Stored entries
________________________

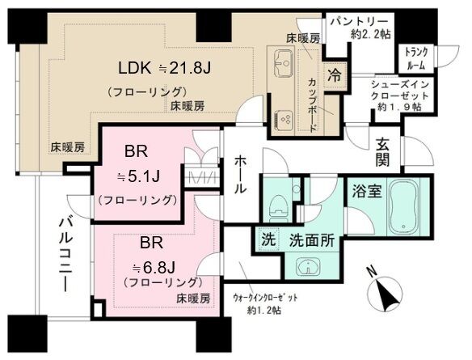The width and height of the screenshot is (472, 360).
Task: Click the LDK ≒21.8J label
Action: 164,69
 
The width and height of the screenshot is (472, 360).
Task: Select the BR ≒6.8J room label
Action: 154,255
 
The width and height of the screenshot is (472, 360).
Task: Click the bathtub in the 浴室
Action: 403,206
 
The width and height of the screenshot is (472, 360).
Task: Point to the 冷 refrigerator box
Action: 334,76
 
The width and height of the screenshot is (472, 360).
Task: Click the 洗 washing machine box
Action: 268,239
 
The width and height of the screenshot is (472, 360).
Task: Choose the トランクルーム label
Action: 416,59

________________________

* _WHAT THE EXERCISE ASKS_: Update the records above by replacing "screenshot" with "image" and keeping everything else the same. Leave the pictures out of your answer.

* _FINISHED EXERCISE_:
The width and height of the image is (472, 360).
Task: Click the LDK ≒21.8J label
Action: 164,69
 
The width and height of the image is (472, 360).
Task: Select the BR ≒6.8J room label
Action: 154,255
 
The width and height of the image is (472, 360).
Task: Click the bathtub in the 浴室
Action: 403,206
 
The width and height of the image is (472, 360).
Task: Point to the 冷 refrigerator box
Action: 334,76
 
The width and height of the image is (472, 360).
Task: Click the 洗 washing machine box
Action: 268,239
 
The width and height of the image is (472, 360).
Task: Choose the トランクルーム label
Action: 416,59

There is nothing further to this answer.